[Rows on where targets appear]
┌────────

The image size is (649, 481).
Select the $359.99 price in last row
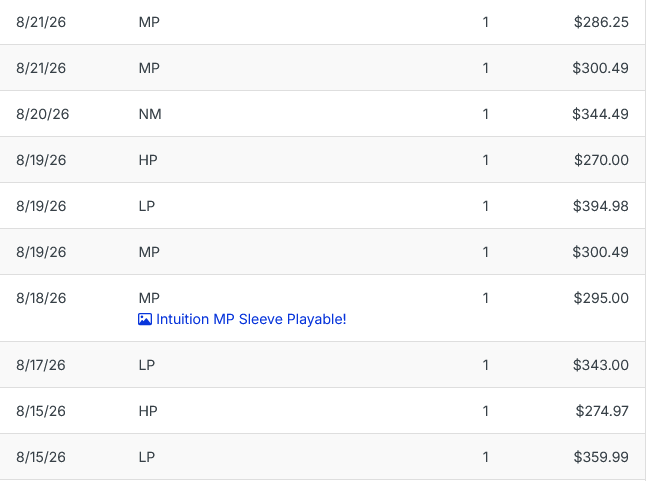pos(601,457)
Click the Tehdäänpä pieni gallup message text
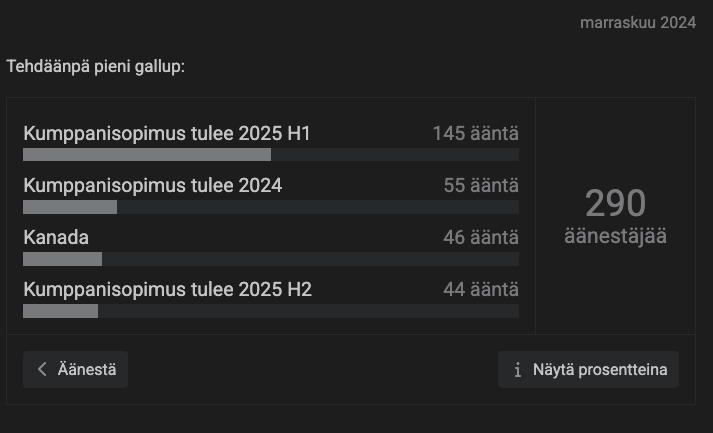The image size is (713, 433). coord(96,66)
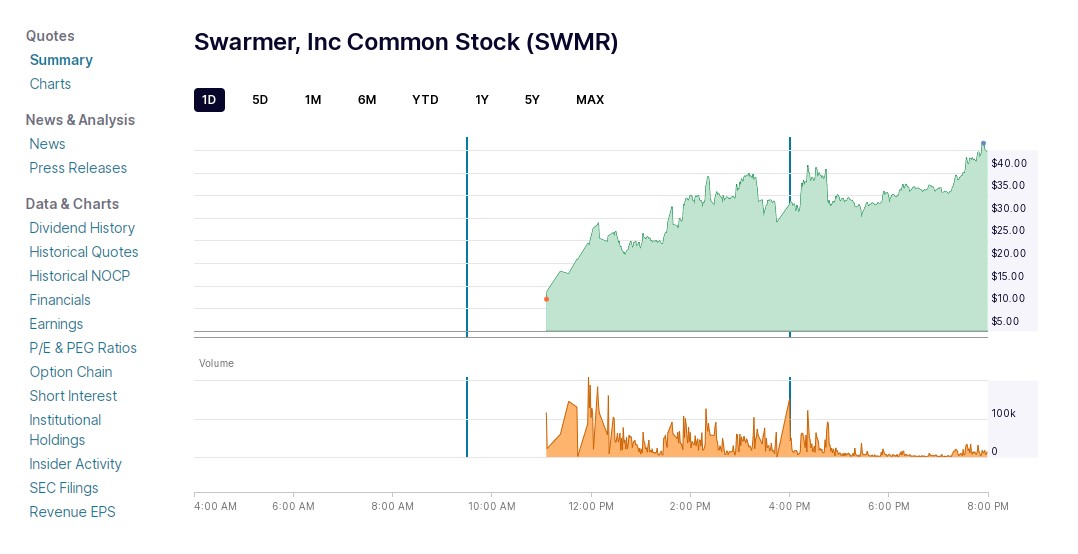Switch to YTD chart view
1078x554 pixels.
pyautogui.click(x=425, y=100)
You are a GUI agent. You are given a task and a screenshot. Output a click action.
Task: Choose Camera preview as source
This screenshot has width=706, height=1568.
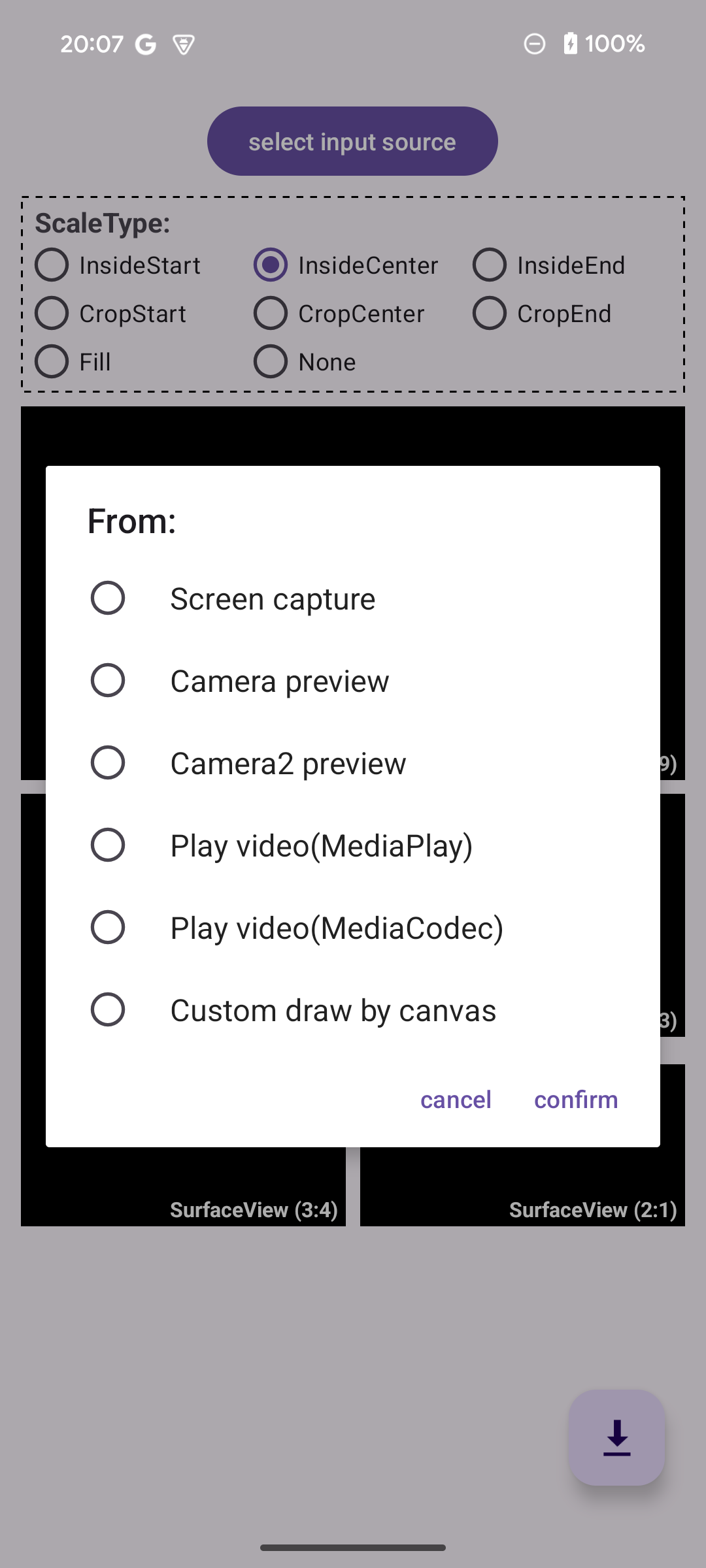click(x=353, y=681)
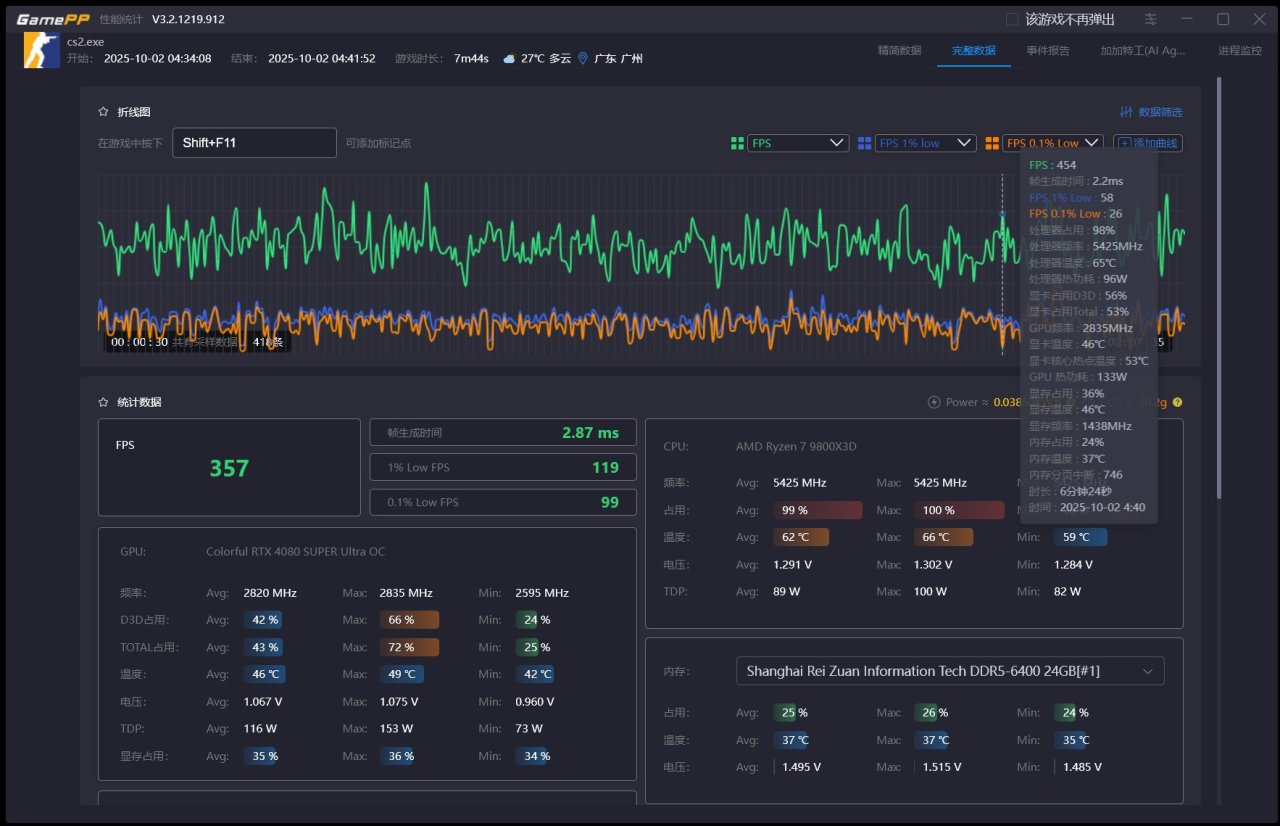Image resolution: width=1280 pixels, height=826 pixels.
Task: Click the Shift+F11 hotkey input field
Action: tap(254, 143)
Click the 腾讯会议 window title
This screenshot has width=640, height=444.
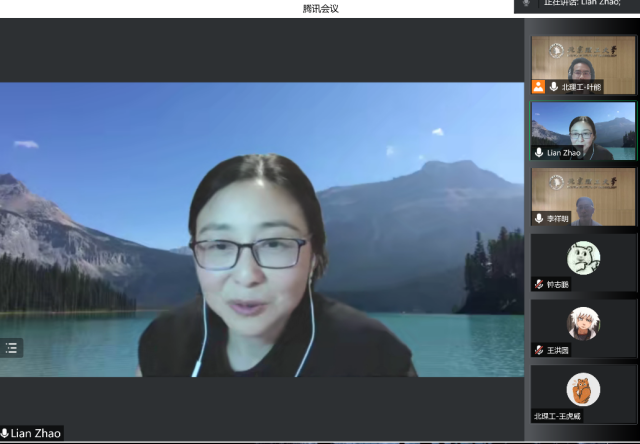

└────────

▶ **Task instructions**: Rewrite the rows from the line with "Click the 腾讯会议 window title" through the end of the rows, swapping "window title" for "title bar" and leaving everything else unchanged. Omit the pictures.

▶ **Result of the exercise**:
Click the 腾讯会议 title bar
This screenshot has width=640, height=444.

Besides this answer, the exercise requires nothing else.